Royal Bank of Canada has developed a methodology that will allow it to quantify operational risk once it has the data, "which is really the next problem," said Tara McLenaghen, head of operational risk at Toronto-based Royal Bank. "That requires us to collect loss data across the entire organization in a systematic and consistent way, and we'll need two or three years of consistent data before we can model with any kind of confidence. But we know how to do it now, which was the first big step."

Royal Bank has based its system on actuarial models, similar to what an insurance company would use, and will categorize loss data by business line and loss type, noting, for example, whether it was a write-down, fraud, client reimbursement, regulatory fine or legal cost.

Ideally, if the bank does that for each line of business, it should begin to see an underlying pattern. "We've got the models all figured out, and we have a loss database set up," said McLenaghen.

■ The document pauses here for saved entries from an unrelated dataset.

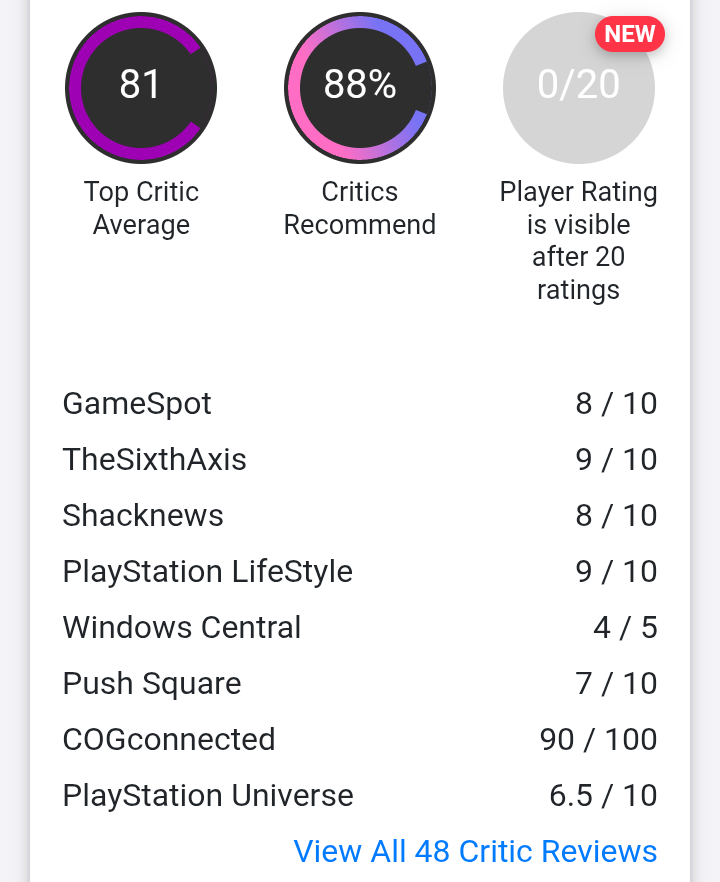Open the TheSixthAxis review
This screenshot has width=720, height=882.
154,459
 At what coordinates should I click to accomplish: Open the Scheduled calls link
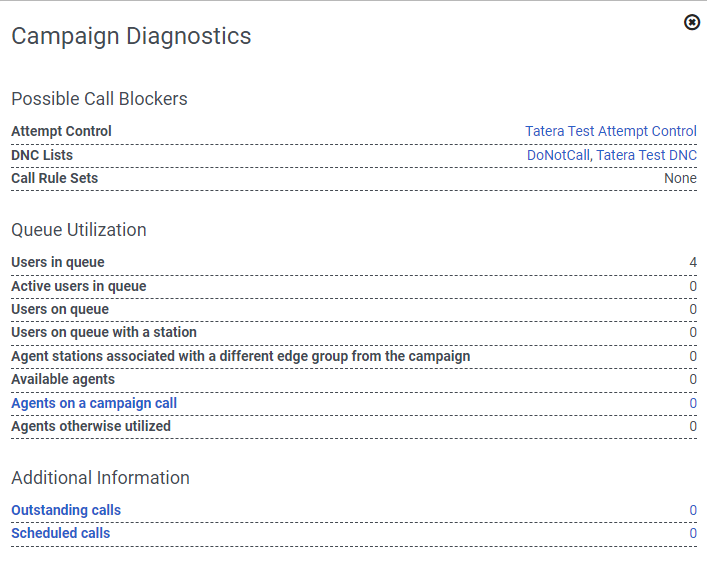[61, 533]
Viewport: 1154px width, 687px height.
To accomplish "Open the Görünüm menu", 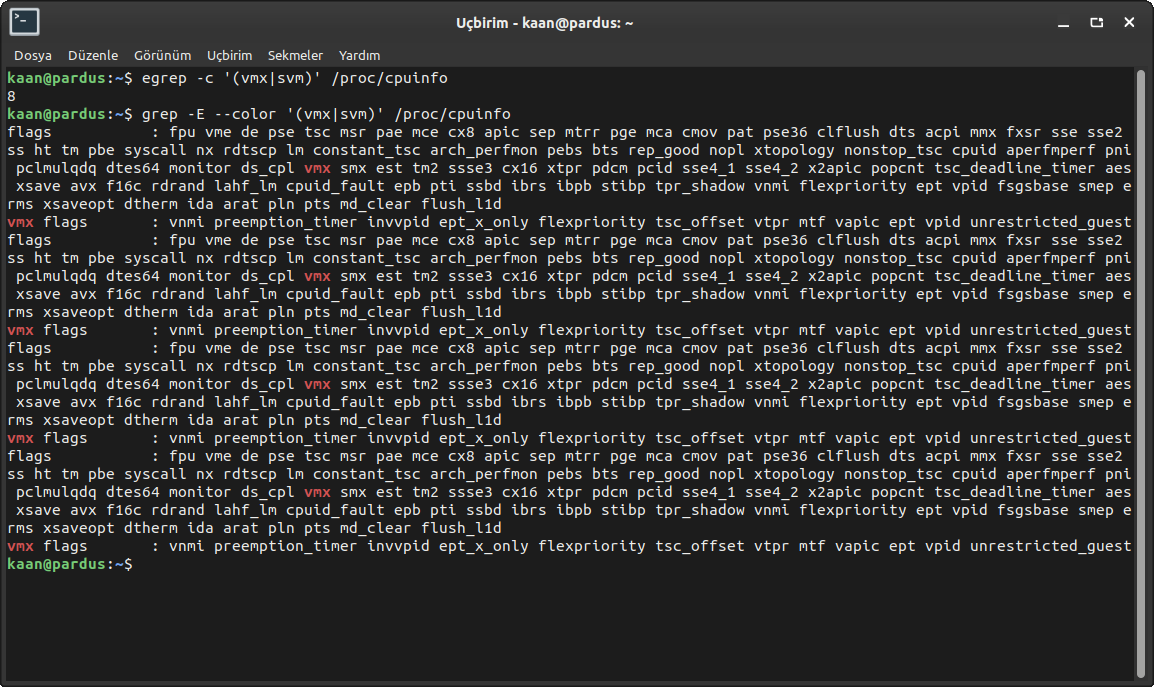I will click(x=162, y=56).
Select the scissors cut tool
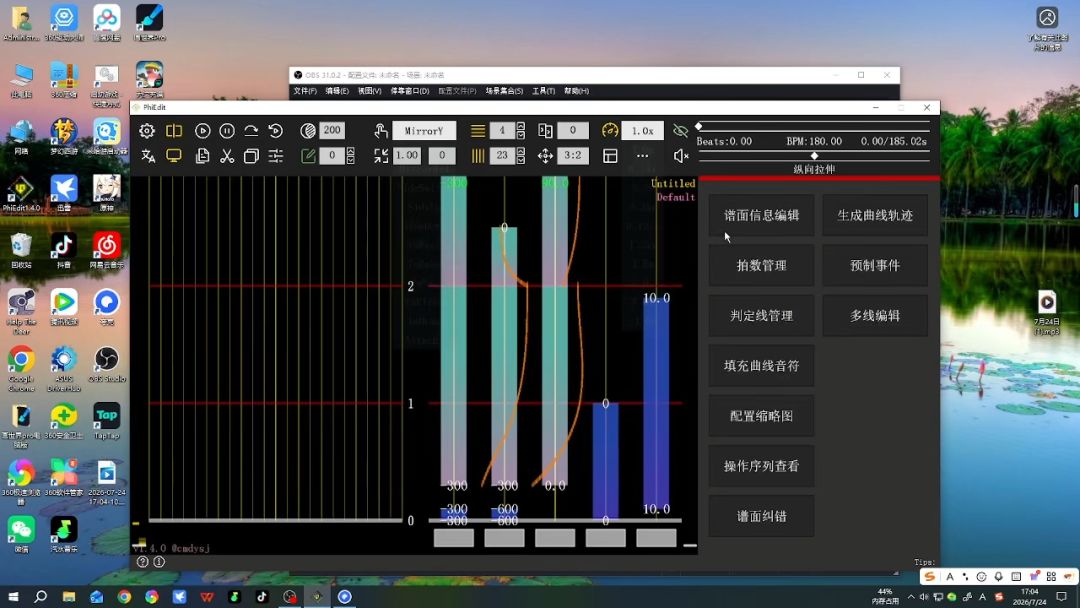 point(227,156)
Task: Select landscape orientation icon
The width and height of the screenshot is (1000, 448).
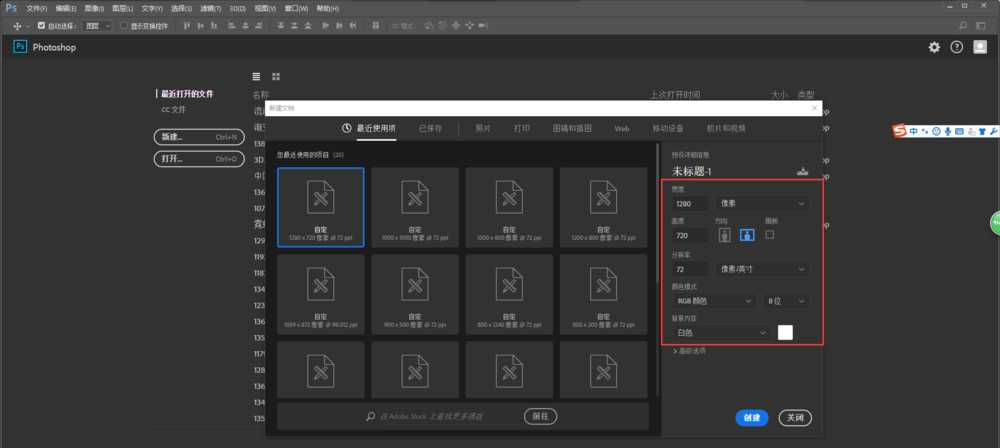Action: (x=746, y=235)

After some basic actuarial calculations, the bank should be able to come up with a distribution for each type of loss in each line of business, "and we'll hold enough capital to make sure we're covered with 99.5% confidence. We're only now trying to figure out how to add up what our operational losses are in any given category. We've never really understood where our biggest losses are. What we're trying to do is give each business unit some tools to help them rate their operational risk. We'll start adding up how much we're losing to different types of risk and feed that information back to the businesses."